Let’s explore the generated predictions:

# Access the virtual staining predictions stored in the images dictionary
wsi.images["gigatime_prediction"]
<xarray.DataArray 'image' (c: 23, y: 2967, x: 2220)> Size: 606MB
dask.array<array, shape=(23, 2967, 2220), dtype=float32, chunksize=(23, 1207, 1207), chunktype=numpy.ndarray>
Coordinates:
  * c        (c) <U10 920B 'DAPI' 'TRITC' 'Cy5' ... 'PHH3-B' 'Transgelin'
  * y        (y) float64 24kB 0.5 1.5 2.5 3.5 ... 2.964e+03 2.966e+03 2.966e+03
  * x        (x) float64 18kB 0.5 1.5 2.5 3.5 ... 2.218e+03 2.218e+03 2.22e+03
Attributes:
    transform:  {'global': Scale (y, x)\n    [1. 1.]}
# Display all available biomarker channels predicted by the GigaTime model
wsi.images["gigatime_prediction"].c.data
array(['DAPI', 'TRITC', 'Cy5', 'PD-1', 'CD14', 'CD4', 'T-bet', 'CD34',
       'CD68', 'CD16', 'CD11c', 'CD138', 'CD20', 'CD3', 'CD8', 'PD-L1',
       'CK', 'Ki67', 'Tryptase', 'Actin-D', 'Caspase3-D', 'PHH3-B',
       'Transgelin'], dtype='<U10')
# Visualize all predicted biomarker channels in a grid layout
import matplotlib.pyplot as plt

# Create a 5x10 subplot grid to display all 50 biomarker channels
n_markers = wsi.images["gigatime_prediction"].data.shape[0]
n_cols = 10
n_rows = (n_markers + n_cols - 1) // n_cols  # Calculate number of rows needed
fig, axs = plt.subplots(n_rows, n_cols, figsize=(15, 2.5 * n_rows))
axs = axs.flatten()

# Plot each biomarker channel with its corresponding gene name as title
for i in range(n_markers):
    ax = axs[i]
    ax.imshow(wsi.images["gigatime_prediction"].data[i])
    ax.set_title(wsi.images["gigatime_prediction"].c.data[i], fontsize=8)
    ax.axis("off")

# Turn off any unused subplots
for j in range(i + 1, n_rows * n_cols):
    axs.flatten()[j].axis("off")

plt.tight_layout()
plt.show()
../_images/e7d5f9d2cb280062e244ec2e255be09bb1421861213f03dde3f3997c27c91ea5.png

You can also use spatialdata plot to overlay specific biomarker channels on the original H&E image for better visualization.

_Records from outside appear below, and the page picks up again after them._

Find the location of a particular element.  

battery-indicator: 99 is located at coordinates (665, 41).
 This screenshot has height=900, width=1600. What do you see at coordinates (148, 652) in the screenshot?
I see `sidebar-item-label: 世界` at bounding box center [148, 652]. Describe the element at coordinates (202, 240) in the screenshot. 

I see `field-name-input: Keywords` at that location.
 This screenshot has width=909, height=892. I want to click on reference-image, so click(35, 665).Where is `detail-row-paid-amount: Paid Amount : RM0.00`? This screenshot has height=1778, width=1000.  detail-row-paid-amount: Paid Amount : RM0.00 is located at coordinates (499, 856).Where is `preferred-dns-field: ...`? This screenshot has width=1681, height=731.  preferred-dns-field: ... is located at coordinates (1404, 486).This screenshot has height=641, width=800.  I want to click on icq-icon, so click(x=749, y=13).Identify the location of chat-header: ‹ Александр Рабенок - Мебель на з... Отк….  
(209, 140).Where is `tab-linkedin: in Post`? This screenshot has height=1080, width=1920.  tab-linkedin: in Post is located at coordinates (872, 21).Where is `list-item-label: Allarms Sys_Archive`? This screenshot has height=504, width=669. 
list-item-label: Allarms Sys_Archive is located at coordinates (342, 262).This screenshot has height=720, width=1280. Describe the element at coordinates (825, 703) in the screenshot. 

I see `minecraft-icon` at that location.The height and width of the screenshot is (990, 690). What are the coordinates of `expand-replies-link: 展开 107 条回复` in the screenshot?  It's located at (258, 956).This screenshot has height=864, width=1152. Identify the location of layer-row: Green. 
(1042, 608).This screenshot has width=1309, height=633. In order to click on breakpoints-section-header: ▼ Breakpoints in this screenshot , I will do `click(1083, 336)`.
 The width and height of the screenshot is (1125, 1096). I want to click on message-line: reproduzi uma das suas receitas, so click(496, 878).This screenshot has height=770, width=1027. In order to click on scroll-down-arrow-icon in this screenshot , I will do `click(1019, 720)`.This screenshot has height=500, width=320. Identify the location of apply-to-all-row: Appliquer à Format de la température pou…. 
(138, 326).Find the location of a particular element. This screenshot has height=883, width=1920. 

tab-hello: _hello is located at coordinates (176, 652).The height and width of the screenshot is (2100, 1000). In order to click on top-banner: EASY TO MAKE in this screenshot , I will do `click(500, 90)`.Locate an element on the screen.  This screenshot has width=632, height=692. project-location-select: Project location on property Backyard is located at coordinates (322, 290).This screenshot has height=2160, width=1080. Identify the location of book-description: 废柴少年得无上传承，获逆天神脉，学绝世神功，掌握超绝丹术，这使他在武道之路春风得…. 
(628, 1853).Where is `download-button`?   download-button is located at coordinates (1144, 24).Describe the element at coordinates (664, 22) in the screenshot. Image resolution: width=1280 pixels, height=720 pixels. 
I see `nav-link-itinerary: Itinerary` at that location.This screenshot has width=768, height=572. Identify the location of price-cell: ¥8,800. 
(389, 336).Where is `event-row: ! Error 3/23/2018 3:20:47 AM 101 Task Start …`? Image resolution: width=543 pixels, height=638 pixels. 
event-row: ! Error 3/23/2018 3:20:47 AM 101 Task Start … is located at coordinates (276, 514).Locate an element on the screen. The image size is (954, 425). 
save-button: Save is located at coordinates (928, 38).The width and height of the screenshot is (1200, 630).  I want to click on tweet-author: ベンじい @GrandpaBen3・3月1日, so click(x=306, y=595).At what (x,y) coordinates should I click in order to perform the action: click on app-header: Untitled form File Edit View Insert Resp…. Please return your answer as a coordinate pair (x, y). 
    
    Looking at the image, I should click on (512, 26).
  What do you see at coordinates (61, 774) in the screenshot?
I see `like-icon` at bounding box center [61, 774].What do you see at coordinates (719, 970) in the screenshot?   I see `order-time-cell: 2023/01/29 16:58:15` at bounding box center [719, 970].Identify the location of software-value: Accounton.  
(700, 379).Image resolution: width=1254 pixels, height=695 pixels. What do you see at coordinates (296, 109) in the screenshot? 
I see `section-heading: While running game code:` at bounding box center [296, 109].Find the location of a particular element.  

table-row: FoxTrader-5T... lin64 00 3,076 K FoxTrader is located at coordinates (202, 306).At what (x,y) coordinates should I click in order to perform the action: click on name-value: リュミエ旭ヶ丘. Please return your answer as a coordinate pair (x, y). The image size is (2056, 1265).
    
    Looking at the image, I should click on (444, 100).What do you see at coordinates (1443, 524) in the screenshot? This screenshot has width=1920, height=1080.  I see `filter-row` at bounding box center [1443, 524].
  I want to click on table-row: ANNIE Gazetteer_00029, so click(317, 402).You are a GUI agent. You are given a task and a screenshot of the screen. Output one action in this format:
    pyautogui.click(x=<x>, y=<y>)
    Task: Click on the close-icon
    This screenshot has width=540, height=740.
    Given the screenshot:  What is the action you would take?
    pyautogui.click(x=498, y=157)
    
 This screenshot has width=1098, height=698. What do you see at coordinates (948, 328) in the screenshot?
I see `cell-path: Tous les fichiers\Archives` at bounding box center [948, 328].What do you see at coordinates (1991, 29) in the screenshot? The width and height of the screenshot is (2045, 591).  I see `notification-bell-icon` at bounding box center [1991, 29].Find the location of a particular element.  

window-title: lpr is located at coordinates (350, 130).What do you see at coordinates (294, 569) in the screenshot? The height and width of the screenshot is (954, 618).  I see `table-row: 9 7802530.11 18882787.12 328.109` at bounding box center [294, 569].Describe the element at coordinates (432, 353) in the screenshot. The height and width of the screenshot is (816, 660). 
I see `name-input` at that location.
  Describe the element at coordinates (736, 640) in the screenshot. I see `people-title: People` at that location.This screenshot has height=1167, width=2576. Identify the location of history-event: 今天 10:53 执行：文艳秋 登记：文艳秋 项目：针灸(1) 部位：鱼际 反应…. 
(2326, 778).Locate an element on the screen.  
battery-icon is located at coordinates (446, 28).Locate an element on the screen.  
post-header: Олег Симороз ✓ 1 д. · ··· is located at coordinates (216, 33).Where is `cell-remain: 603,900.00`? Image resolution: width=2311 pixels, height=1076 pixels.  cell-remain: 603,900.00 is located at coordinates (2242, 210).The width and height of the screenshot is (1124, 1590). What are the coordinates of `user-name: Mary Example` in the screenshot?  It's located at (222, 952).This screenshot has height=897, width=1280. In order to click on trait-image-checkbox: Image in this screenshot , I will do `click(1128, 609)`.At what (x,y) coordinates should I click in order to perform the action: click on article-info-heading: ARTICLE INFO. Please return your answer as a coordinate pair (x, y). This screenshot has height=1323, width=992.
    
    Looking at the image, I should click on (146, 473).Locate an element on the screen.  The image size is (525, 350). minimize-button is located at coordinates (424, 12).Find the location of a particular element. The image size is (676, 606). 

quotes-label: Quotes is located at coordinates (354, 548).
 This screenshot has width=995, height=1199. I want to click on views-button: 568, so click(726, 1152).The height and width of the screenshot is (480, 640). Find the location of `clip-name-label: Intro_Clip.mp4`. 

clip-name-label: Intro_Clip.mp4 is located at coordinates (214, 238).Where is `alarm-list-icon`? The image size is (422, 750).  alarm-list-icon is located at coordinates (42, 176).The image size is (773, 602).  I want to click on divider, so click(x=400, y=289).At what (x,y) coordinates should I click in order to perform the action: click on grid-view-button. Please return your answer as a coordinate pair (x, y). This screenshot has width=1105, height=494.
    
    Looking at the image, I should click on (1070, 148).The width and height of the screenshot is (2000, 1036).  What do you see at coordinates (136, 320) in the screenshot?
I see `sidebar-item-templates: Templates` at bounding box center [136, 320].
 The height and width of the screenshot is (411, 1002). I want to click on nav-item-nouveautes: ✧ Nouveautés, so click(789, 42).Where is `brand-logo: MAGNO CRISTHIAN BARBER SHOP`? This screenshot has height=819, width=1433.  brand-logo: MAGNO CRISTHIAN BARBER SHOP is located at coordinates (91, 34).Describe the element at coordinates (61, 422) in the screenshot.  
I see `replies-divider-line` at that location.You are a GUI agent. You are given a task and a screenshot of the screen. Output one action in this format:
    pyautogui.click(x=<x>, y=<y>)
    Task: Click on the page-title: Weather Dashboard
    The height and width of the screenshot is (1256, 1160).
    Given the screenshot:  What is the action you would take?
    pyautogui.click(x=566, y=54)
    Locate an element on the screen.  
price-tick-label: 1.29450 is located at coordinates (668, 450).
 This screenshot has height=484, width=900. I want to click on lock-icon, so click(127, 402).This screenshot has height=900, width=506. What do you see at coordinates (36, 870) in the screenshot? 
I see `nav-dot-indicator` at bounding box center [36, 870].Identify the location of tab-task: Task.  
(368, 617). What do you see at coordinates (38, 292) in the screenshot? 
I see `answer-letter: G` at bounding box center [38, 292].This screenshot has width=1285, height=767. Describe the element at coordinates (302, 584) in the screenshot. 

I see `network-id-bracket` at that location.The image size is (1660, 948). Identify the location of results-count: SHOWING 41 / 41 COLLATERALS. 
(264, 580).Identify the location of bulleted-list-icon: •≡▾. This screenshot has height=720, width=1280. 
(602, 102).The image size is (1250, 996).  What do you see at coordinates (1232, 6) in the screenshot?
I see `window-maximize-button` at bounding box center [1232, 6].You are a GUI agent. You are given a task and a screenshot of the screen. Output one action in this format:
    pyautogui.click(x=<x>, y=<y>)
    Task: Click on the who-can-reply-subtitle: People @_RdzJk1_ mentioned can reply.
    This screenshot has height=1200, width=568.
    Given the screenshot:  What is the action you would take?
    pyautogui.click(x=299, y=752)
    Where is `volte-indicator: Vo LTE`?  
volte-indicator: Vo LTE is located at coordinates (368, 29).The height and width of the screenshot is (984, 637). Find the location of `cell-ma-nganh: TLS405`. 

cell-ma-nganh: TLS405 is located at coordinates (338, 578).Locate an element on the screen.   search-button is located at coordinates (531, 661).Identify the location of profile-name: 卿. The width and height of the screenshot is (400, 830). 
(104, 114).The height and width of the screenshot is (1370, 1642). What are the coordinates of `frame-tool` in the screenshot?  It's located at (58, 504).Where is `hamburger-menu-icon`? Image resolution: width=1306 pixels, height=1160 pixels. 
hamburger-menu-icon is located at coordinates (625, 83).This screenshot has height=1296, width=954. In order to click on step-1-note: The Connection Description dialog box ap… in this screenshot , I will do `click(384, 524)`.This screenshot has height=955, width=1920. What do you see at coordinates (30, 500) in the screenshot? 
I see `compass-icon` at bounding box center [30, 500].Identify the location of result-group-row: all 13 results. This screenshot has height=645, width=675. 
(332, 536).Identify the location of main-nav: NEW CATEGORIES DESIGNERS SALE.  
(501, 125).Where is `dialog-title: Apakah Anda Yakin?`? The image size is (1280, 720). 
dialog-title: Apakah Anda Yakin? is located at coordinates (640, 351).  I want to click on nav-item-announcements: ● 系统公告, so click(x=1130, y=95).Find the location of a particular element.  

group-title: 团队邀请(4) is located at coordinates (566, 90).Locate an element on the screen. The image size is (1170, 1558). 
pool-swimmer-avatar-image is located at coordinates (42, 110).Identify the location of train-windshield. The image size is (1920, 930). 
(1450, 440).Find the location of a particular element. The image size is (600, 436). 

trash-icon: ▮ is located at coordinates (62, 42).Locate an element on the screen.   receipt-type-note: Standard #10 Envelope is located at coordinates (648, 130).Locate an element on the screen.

import spatialdata_plot  # noqa: F401

(
    wsi.pl.render_images("wsi_thumbnail")
    .pl.render_images("gigatime_prediction", channel=["DAPI"], alpha=0.5)
    .pl.show()
)
../_images/3b0511461fffa80571f88999f36e4ab714661e9754113b38dd209e0226fdaaf6.png

Summary#

Congratulations! You’ve successfully applied virtual staining to transform a standard H&E image into a rich, multiplexed dataset. This technique opens up numerous possibilities for:

  • Biomarker discovery: Identify spatial patterns of gene expression without expensive assays

  • Digital pathology: Enhance routine histological analysis with molecular insights

  • Research acceleration: Generate hypotheses about tissue biology from existing slide archives

  • Cost-effective screening: Prioritize samples for expensive molecular assays

The virtual staining approach represents a powerful bridge between traditional histopathology and modern molecular biology, enabling researchers to extract maximum value from standard histological preparations.